**INFORMATION PROVIDED:**
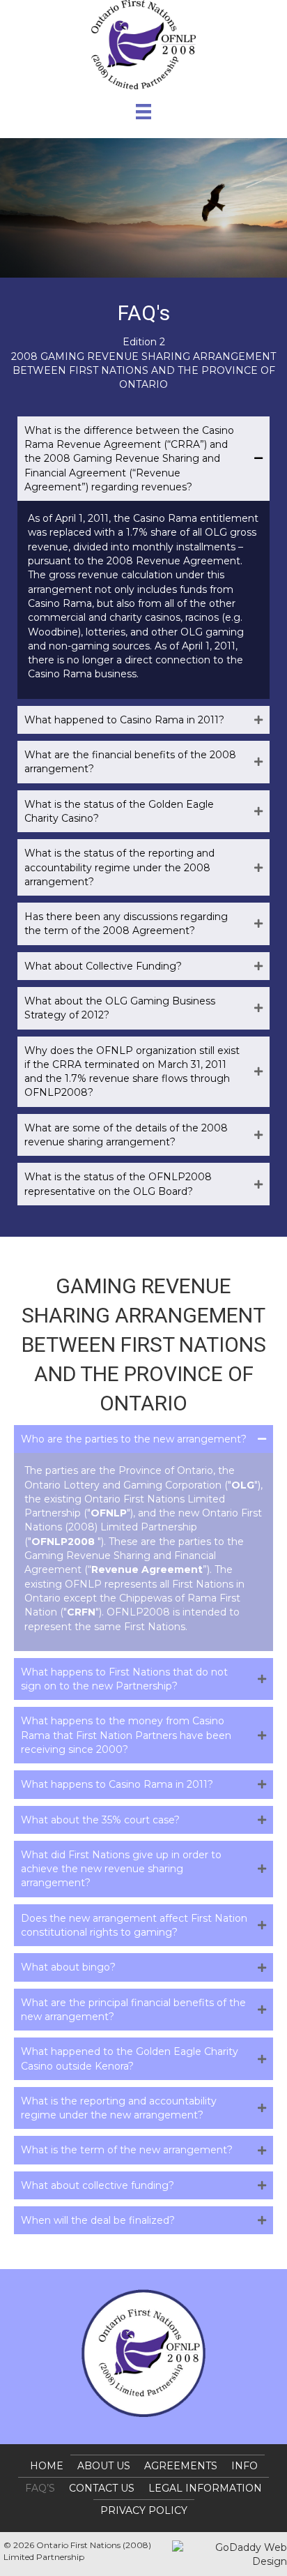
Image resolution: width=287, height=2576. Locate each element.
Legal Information (205, 2488)
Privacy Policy (143, 2510)
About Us (103, 2466)
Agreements (180, 2466)
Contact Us (101, 2488)
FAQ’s (40, 2488)
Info (244, 2466)
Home (46, 2466)
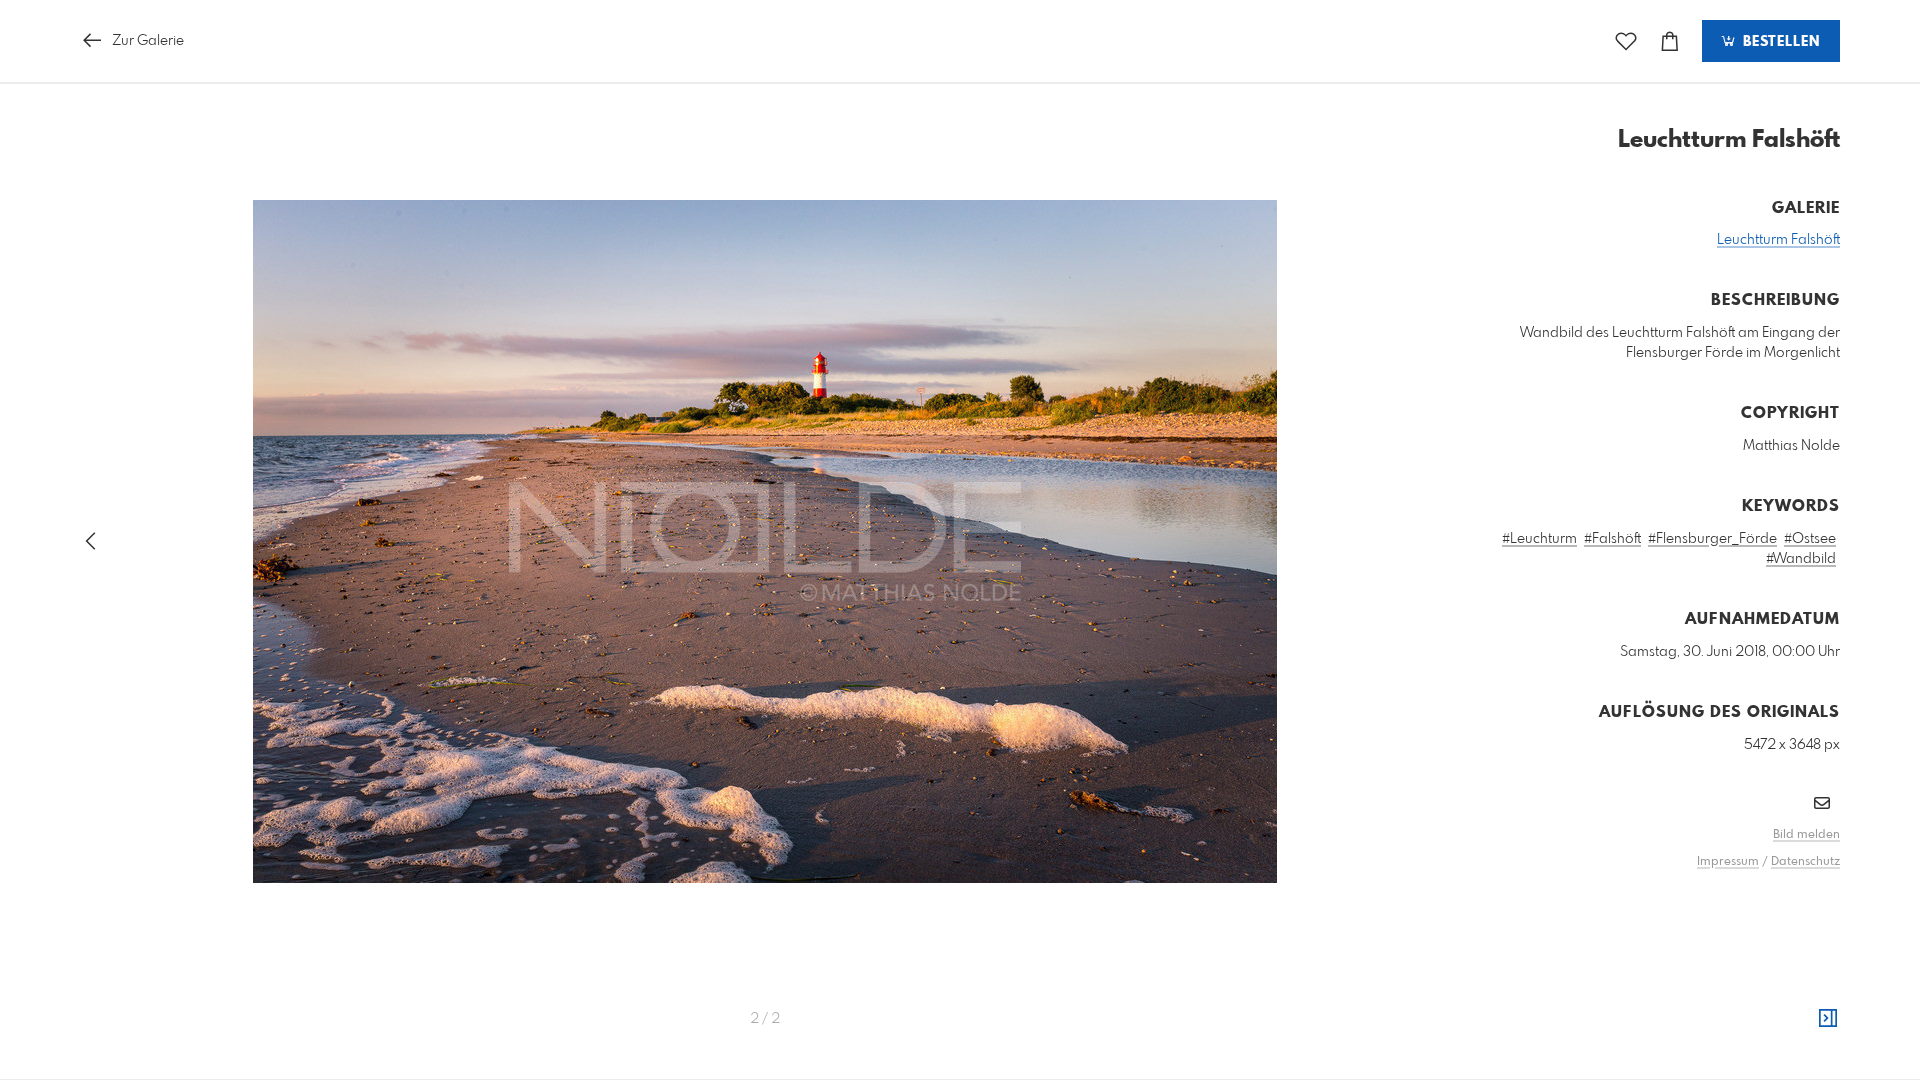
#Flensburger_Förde (1712, 539)
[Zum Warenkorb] (1670, 41)
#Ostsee (1810, 539)
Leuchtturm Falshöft (1778, 240)
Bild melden (1806, 835)
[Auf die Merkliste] (1626, 41)
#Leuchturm (1539, 539)
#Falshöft (1612, 539)
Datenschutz (1805, 862)
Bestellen (1779, 42)
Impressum (1728, 862)
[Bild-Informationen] (1828, 1019)
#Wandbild (1801, 559)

**WHAT THE TASK REQUIRES:**
Begin with the line containing "Agreements (180, 2466)", stop at the last line of the records above, and copy every line in between exactly, both ends included, with no pictures.

**SOLVED EXERCISE:**
Agreements (180, 2466)
Contact Us (101, 2488)
FAQ’s (40, 2488)
Info (244, 2466)
Home (46, 2466)
#Flensburger_Förde (1712, 539)
[Zum Warenkorb] (1670, 41)
#Ostsee (1810, 539)
Leuchtturm Falshöft (1778, 240)
Bild melden (1806, 835)
[Auf die Merkliste] (1626, 41)
#Leuchturm (1539, 539)
#Falshöft (1612, 539)
Datenschutz (1805, 862)
Bestellen (1779, 42)
Impressum (1728, 862)
[Bild-Informationen] (1828, 1019)
#Wandbild (1801, 559)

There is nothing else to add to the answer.